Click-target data
━━━━
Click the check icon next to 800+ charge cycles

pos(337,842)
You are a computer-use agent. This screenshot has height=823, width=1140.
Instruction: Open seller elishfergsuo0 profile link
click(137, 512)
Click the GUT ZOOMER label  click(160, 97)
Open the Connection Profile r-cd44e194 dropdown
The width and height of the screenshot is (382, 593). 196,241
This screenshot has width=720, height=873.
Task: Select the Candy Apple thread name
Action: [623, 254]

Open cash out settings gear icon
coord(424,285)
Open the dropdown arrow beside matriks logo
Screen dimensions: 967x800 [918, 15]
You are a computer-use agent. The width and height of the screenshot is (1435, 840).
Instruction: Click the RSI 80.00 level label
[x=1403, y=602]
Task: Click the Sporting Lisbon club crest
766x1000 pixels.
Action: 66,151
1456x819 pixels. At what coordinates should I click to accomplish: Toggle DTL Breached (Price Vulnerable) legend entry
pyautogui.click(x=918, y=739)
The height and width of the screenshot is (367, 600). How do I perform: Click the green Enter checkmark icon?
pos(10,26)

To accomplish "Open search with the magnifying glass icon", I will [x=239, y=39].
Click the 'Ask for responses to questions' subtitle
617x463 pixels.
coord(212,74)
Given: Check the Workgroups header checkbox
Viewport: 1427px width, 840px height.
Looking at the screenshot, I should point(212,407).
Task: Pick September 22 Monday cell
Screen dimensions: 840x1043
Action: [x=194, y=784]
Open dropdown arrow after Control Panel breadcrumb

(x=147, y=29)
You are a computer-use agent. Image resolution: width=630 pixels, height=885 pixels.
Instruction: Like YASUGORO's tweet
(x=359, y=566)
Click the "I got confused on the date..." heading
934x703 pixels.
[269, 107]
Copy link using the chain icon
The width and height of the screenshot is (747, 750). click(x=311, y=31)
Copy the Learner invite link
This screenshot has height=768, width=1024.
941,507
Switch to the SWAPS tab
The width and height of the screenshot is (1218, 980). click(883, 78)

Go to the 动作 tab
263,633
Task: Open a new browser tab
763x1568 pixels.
━━━━
Copy out the data from its first line through the line containing "Action: [623, 254]", swapping "check icon" for "tick mark" and leaving everything else unchanged.

RESULT OF THIS EXERCISE:
Click the tick mark next to 800+ charge cycles

pos(337,842)
You are a computer-use agent. This screenshot has height=823, width=1140.
Instruction: Open seller elishfergsuo0 profile link
click(137, 512)
Click the GUT ZOOMER label  click(160, 97)
Open the Connection Profile r-cd44e194 dropdown
The width and height of the screenshot is (382, 593). 196,241
This screenshot has width=720, height=873.
Task: Select the Candy Apple thread name
Action: [623, 254]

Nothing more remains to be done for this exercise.